ACCIÓN REQUERIDA 1 -> Extrae del texto sobre el despliegue militar, sin ningún cambio, el fragmento que empieza en las palabras "A este anuncio" y termina después de "del contingente movilizado.".
ACCIÓN REQUERIDA 2 -> Enumera todos los cantones de Los Ríos que se nombran en el texto sobre el despliegue militar.

Diez mil militares serán desplegados en Guayas, Los Ríos y Manabí como parte de una nueva fase de operaciones de seguridad anunciada por el ministro de Defensa, Gian Carlo Loffredo, en medio del agravamiento de la violencia criminal en la Costa ecuatoriana.
La medida incluye el traslado indefinido del Alto Mando Militar a Guayaquil y el inicio de lo que el Gobierno ha denominado una “ofensiva total” contra las estructuras del crimen organizado que operan en estas provincias, consideradas desde hace varios años como los principales focos de violencia letal del país.
De acuerdo con la información oficial difundida por el Ministerio de Defensa, el despliegue se realizará desde Guayaquil hacia distintos cantones de Guayas, Los Ríos y Manabí, bajo objetivos reservados definidos a partir de análisis de inteligencia militar. Las acciones tendrán carácter ofensivo, coordinado y sostenido, sin un plazo público de finalización, y se ejecutarán en el marco del Bloque de Seguridad, que integra a Fuerzas Armadas y Policía Nacional.

A este anuncio se sumó un pronunciamiento de las Fuerzas Armadas del Ecuador que precisó la distribución territorial de parte del contingente movilizado.
Según el Ejército, 5.000 efectivos se desplazarán a Guayaquil, 2.000 a Manabí y 1.000 a Los Ríos, como parte del fortalecimiento de las operaciones de control y seguridad en zonas de mayor conflictividad social. La institución señaló que cada despliegue responde a una planificación estratégica orientada a preservar el orden público, proteger a la ciudadanía y enfrentar amenazas a la seguridad nacional, y que la presencia militar se mantendrá activa, coordinada y permanente en el territorio.
El operativo se produce en un contexto de violencia persistente en estas provincias. Guayas, y particularmente Guayaquil, ha concentrado en los últimos años una proporción significativa de los homicidios intencionales registrados a nivel nacional, con episodios de extrema violencia vinculados a disputas entre organizaciones criminales por el control de rutas del narcotráfico, puertos, cárceles y economías ilegales. La ciudad portuaria ha sido escenario recurrente de asesinatos selectivos, masacres, ataques con explosivos y amenazas contra comerciantes, transportistas y funcionarios públicos.

Los Ríos se ha consolidado como un corredor estratégico para las economías ilícitas que conectan la Costa con la Sierra. Cantones como Quevedo, Babahoyo y Vinces han registrado un incremento de muertes violentas, secuestros y extorsiones, así como episodios de control territorial por parte de bandas armadas. La violencia ha impactado de forma directa en la actividad comercial y agrícola de la provincia, generando cierres temporales, desplazamientos internos y un clima de temor sostenido entre la población.

MATERIAL DE ORIGEN ->

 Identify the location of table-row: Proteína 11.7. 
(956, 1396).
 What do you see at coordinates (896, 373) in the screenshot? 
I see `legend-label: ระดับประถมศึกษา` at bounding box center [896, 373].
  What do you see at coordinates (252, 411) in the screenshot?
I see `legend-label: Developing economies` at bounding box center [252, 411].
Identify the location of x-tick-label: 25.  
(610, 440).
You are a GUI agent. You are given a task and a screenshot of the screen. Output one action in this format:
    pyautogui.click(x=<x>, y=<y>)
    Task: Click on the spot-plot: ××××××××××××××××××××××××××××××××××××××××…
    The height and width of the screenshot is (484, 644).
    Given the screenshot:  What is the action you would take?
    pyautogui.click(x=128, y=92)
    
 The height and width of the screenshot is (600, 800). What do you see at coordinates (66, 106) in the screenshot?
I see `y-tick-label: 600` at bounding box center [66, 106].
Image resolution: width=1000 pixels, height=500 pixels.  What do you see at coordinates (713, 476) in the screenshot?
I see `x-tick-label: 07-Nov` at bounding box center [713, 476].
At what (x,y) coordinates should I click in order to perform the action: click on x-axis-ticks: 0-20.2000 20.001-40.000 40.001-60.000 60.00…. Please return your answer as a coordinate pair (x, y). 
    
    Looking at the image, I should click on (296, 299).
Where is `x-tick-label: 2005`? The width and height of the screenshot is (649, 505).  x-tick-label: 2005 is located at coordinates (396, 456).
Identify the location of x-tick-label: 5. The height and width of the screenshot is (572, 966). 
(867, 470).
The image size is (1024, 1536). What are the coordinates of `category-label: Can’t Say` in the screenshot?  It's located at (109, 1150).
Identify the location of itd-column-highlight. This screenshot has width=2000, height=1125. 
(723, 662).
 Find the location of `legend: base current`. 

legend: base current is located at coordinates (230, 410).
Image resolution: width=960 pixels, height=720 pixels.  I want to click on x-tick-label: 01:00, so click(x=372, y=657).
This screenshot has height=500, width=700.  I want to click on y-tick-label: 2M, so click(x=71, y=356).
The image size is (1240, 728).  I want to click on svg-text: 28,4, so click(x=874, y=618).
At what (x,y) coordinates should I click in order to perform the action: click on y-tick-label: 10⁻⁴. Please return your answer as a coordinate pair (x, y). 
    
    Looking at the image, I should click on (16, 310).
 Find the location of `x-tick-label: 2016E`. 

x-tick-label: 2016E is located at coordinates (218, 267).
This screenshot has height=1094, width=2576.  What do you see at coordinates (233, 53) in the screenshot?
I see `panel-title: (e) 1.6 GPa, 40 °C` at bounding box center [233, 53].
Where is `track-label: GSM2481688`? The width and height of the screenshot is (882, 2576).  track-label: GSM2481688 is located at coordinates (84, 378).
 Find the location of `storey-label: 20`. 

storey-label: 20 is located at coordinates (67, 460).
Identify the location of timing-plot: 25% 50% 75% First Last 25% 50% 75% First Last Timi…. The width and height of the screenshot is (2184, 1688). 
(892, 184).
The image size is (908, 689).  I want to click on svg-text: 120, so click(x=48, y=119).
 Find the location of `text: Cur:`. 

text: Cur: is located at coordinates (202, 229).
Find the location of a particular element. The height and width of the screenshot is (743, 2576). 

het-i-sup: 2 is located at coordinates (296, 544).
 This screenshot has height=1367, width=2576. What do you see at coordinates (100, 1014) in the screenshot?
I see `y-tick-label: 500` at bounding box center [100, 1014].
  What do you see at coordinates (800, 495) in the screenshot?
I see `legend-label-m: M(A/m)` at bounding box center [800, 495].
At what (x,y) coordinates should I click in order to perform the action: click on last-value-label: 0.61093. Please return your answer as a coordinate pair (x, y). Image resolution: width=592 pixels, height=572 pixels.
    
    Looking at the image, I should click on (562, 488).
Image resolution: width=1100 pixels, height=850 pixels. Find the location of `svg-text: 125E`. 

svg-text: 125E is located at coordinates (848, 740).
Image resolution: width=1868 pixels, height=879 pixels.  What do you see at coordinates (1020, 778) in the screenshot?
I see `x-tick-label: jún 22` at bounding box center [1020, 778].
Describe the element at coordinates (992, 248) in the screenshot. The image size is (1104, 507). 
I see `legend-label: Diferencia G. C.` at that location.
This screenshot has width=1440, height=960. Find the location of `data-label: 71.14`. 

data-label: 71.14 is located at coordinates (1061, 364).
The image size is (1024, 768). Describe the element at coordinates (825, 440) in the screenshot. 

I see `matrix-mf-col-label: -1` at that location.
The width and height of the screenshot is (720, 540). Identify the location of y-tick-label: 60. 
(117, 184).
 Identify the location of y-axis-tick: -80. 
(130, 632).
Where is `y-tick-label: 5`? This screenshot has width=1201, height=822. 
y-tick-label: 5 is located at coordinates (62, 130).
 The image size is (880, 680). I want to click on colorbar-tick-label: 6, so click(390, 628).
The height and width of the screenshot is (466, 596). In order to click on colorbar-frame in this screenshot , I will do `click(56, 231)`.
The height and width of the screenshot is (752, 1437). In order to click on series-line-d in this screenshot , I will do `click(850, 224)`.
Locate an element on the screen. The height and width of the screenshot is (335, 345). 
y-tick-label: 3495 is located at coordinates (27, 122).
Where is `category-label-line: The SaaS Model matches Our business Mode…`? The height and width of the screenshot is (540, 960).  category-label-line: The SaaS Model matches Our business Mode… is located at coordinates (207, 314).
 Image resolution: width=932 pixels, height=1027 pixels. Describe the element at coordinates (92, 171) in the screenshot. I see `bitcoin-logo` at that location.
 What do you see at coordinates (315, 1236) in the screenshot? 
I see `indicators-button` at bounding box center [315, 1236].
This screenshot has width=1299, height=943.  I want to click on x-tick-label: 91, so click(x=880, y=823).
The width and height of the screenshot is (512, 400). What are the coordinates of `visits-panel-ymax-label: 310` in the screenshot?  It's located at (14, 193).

SOLUCIÓN 1 ->
A este anuncio se sumó un pronunciamiento de las Fuerzas Armadas del Ecuador que precisó la distribución territorial de parte del contingente movilizado.

SOLUCIÓN 2 -> Quevedo, Babahoyo y Vinces